::: Provided records

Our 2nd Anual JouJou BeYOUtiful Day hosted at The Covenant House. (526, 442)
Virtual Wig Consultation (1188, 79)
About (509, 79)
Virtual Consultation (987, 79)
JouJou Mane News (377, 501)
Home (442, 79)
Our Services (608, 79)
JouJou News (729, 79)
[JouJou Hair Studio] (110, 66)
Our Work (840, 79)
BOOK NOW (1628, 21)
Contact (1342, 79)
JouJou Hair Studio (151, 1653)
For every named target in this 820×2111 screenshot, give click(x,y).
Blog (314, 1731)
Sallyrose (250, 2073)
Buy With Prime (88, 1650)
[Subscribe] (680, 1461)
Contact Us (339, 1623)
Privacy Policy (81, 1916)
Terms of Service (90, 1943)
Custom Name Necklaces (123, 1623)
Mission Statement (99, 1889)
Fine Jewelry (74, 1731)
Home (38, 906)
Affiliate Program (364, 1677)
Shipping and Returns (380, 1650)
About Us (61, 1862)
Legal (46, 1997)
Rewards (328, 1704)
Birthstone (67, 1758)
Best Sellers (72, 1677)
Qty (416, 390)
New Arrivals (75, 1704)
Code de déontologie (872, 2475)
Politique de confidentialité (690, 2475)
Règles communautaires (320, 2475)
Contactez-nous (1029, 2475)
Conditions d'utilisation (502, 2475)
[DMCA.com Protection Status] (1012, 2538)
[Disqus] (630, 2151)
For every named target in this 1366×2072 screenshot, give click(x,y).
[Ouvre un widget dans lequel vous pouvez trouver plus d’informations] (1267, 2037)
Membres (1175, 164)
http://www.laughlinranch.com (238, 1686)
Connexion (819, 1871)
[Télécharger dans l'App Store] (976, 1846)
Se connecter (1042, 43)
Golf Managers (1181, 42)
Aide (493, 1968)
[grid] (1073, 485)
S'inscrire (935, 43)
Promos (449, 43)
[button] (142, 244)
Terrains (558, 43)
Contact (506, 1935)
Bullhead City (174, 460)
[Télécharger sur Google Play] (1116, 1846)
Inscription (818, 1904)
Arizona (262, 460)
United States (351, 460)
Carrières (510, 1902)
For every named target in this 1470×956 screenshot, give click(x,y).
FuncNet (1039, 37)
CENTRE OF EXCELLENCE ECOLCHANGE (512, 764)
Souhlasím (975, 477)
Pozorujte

::::::

What is needed: Looking at the data above, write out exactly the lines that start at the one containing "Blog (314, 1731)" and end at the one containing "Bullhead City (174, 460)"; include both and nothing beyond.

Response for this exercise:
Blog (314, 1731)
Sallyrose (250, 2073)
Buy With Prime (88, 1650)
[Subscribe] (680, 1461)
Contact Us (339, 1623)
Privacy Policy (81, 1916)
Terms of Service (90, 1943)
Custom Name Necklaces (123, 1623)
Mission Statement (99, 1889)
Fine Jewelry (74, 1731)
Home (38, 906)
Affiliate Program (364, 1677)
Shipping and Returns (380, 1650)
About Us (61, 1862)
Legal (46, 1997)
Rewards (328, 1704)
Birthstone (67, 1758)
Best Sellers (72, 1677)
Qty (416, 390)
New Arrivals (75, 1704)
Code de déontologie (872, 2475)
Politique de confidentialité (690, 2475)
Règles communautaires (320, 2475)
Contactez-nous (1029, 2475)
Conditions d'utilisation (502, 2475)
[DMCA.com Protection Status] (1012, 2538)
[Disqus] (630, 2151)
For every named target in this 1366×2072 screenshot, give click(x,y).
[Ouvre un widget dans lequel vous pouvez trouver plus d’informations] (1267, 2037)
Membres (1175, 164)
http://www.laughlinranch.com (238, 1686)
Connexion (819, 1871)
[Télécharger dans l'App Store] (976, 1846)
Se connecter (1042, 43)
Golf Managers (1181, 42)
Aide (493, 1968)
[grid] (1073, 485)
S'inscrire (935, 43)
Promos (449, 43)
[button] (142, 244)
Terrains (558, 43)
Contact (506, 1935)
Bullhead City (174, 460)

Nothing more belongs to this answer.